We then tested utility of HCV-Ags EIA in sera with HCV and HIV coinfection. In 38 sera with viremic HCV and HIV coinfection and 45 sera with viremic HCV and nonviremic HIV coinfection, it was in 100% accordance of HCV-Ags EIA test results to HCV infection status by HCV RNA PCR, regardless if HIV infection was active and of the CD4 count. These results confirmed that the HCV-Ags EIA is highly specific and sensitive in diagnosing viremic HCV infection in those with HCV and HIV coinfection, no matter if HIV infection was active or not. The present study confirmed the potential that HCV-Ags EIA may provide an equal and cost-effective way for onestep screening and diagnosing viremic HCV infection. As HCV infection is common in HIV-infected individuals, these results are very promising in further study on the clinical application of the HCV-Ags EIA in the population with risk for both HCV and HIV infection, an important addition to the World Health Organization and the Center for Disease Control’s commitment of HCV elimination globally[11,12].

It should be noted that the main advantage of the present study is the blinded fashion, but the sample size was small. Further larger, prospective studies are needed to assess the value of clinical application of the HCV-Ags EIA.

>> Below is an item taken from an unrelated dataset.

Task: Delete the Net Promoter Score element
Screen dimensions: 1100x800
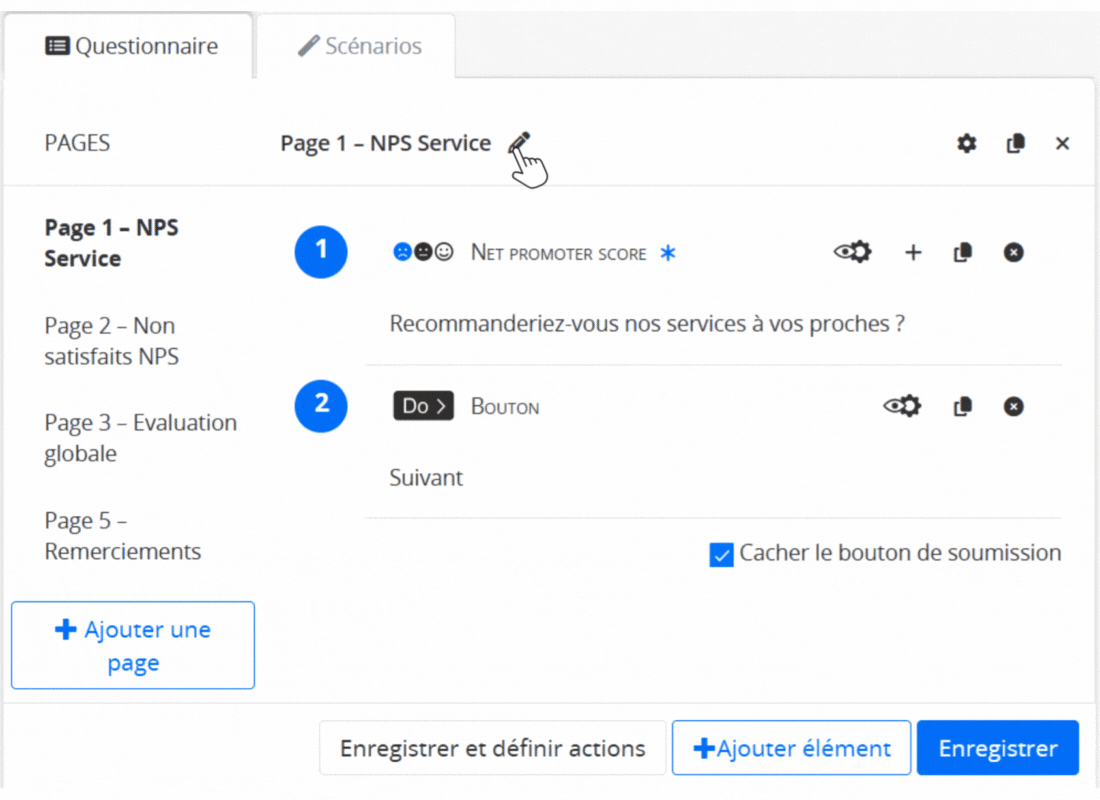Action: [x=1013, y=253]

Table 3 Accordance of serum hepatitis C virus antigens enzyme immunoassay to hepatitis C virus PCR testing results in sera with hepatitis C virus/human immunodeficiency virus coinfection

ARTICLE HIGHLIGHTS

Research background

Current diagnosis of hepatitis C virus (HCV) infection requires two sequential steps：testing for anti-HCV followed by HCV RNA PCR to confirm viremic infection. We have developed a highly sensitive and specific HCV-antigens (Ags) enzyme immunoassay (EIA) for one-step diagnosis of viremic HCV infection. However, it has not been tested blindly and especially in those with HCV and human immunodeficiency virus (HIV) coinfection.

Research motivation

Although HCV RNA RT-PCR tests are highly sensitive and specific for viremic HCV infection, it is time consuming, costly, and not available and affordable in many developing countries and regions. Further confirming the sensitivity and specificity of HCV-Ags EIA will provide additional support of its clinical value for one-step screening and diagnosing HCV viremic infection.

Research objectives

The present study was aimed to blindly assess the clinical application of the HCV-Ags EIA in one-step diagnosis of viremic HCV infection in HCV-infected and HCV/HIV-coinfected individuals.

Research methods

The study blindly tested HCV-Ags EIA for its performance in one-step diagnosing viremic HCV infection in 147 sera, 10 without HCV or HIV infection; 54 with viremic HCV monoinfection; 38 with viremic HCV/HIV coinfection; and 45 with viremic HCV and non-viremic HIV coinfection.

Research results

The modified HCV-Ags EIA has a lower detection limit equivalent to serum HCV RNA levels of approximately 100 IU/mL. It is highly sensitive and specific in the setting of HIV coinfection,regardless of HIV infection status and CD4 count.

Research conclusions

These data support the clinical application of the HCV-Ags test in one-step diagnosis of HCV infection in HIV-infected individuals.

Research perspectives

The HCV-Ags EIA will be a novel addition to the current standard and is a more cost-effective one-step HCV screening and diagnosis method.